My experience over many years of quickly skimming a writer’s program notes in the theatre foyer before heading into a show is that generally they are written in a very dry, bland manner.

This accounts for the reason why I was completely blown away by Jane Bodie’s writer’s note for her new play MUSIC currently playing at Kings Cross’s Stables theatre.

Bodie gives the very personal story behind MUSIC. Her brother, who she is very close to, has a psychiatric disability and she has seen him experience a lot of lack of understanding and intolerance of his condition. His suffering has been the inspiration to put pen to paper- to write a play that gives a sympathetic, accurate portrayal of what life is like for a person with this disability, in the hope that it creates a greater understanding and respect for sufferers. Here is a quote directly from the program.

‘So each word of the play was written with a huge respect for that suffering, courage and for the rare moments of light, through understanding. I’d think my brother would be proud of what the play says about a subject that he knows more about than most, for my attempt at an illumination.’

I usually write dry reviews. Not this time! No bland listing of the scenario and the strengths and weaknesses in the performances by the actors. I am going to write a review in kind to the playwright’s note.

I loved MUSIC! Bodie’s intimate knowledge and understanding of the world of the psychiatrically disabled comes across in very word. The audience well and truly get to feel what it’s like,  paraphrasing Harper Lee’s famous phrase, to get inside the skin of a person with a psych disability and walk around a while.’
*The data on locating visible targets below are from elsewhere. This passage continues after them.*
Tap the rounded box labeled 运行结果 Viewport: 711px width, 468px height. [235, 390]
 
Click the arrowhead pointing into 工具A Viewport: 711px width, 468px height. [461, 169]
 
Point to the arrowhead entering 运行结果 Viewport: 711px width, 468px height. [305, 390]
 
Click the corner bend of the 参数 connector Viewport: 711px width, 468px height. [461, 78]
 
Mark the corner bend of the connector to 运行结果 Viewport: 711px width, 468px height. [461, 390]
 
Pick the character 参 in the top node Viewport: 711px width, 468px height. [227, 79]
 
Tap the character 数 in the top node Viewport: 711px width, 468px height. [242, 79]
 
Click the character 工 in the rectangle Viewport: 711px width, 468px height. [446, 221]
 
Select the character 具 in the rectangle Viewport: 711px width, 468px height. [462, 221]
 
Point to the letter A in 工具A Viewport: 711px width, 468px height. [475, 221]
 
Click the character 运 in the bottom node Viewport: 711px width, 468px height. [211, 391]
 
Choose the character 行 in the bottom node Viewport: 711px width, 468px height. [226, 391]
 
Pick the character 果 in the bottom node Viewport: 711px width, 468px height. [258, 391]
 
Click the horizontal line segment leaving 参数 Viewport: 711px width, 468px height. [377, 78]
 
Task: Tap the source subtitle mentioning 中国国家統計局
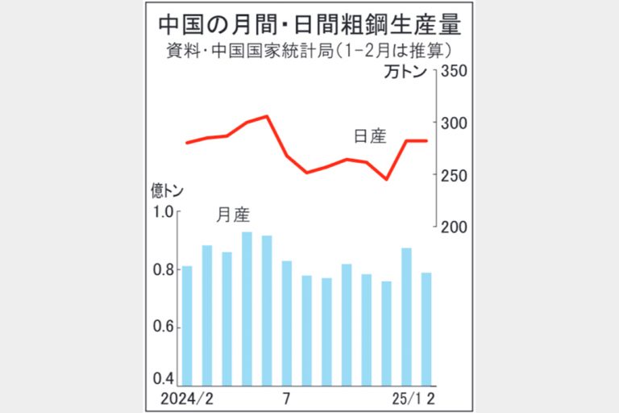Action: click(x=309, y=51)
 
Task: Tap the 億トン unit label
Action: click(x=167, y=191)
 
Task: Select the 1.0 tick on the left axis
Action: click(x=164, y=211)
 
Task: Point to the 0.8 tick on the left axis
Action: click(x=164, y=269)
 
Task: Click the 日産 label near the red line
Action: click(x=370, y=136)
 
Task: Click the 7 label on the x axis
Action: click(x=286, y=398)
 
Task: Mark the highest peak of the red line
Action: click(x=267, y=116)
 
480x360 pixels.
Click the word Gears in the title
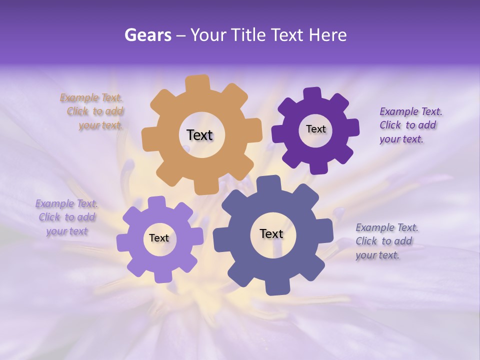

The common features of people with this disability come across:- scattered, uncontrolled thoughts…hyper behaviour/gestures… conspiracy/paranoia theories…‘childlike’ naivety…easily being led even manipulated…out of control enthusiasm…issues with personal boundaries…too trusting…gullibility…vulnerability…lack of good life/domestic and money skills…poor grooming…untidiness disorganization.. anger tantrums..hyperness… the list goes on…

Bodie is blessed in the play’s first ever production by having a fine director Corey McMahon and a wonderful cast to vividly bring her story to life. Anthony Gee is extraordinary in the lead role of Adam, well supported by Tom Stokes, Kate Skinner and Sam O’Sullivan. The creatives complement and comment on the action well, particularly Nate Edmondson’s soundscape and Verity Hampson and Benjamin Brockman’s lighting design which often replicates Adam’s oscillating moods.

The lyrics to the late American singer songwriter Joe South’s classic song, ‘Walk a mile in my shoes’ come to mind:-

 ‘If I could be you, if you could be me, for just an hour

If we could find a way to get inside each other’s mind

If you could see you through my eyes instead of your ego

I believe that you’d be surprised to see that you are blind.…

 Walk a mile in my shoes

Hey, before you abuse, criticise and accuse

Walk a mile in my shoes.’

Spending 100 minutes in Adam’s shoes in MUSIC was a tough, exhausting experience. If theatregoers do not come out of seeing MUSIC with a greater appreciation and understanding of what people with a psych disability go through, then to quote another popular song, they must truly have ‘hearts of stone’.

Highly recommended, A joint Stories Lie These and Griffin Independent production, MUSIC opened at the SBW Stables theatre, 10 Nimrod Street, Kings Cross on Friday April 4 and is playing until Saturday 26 April.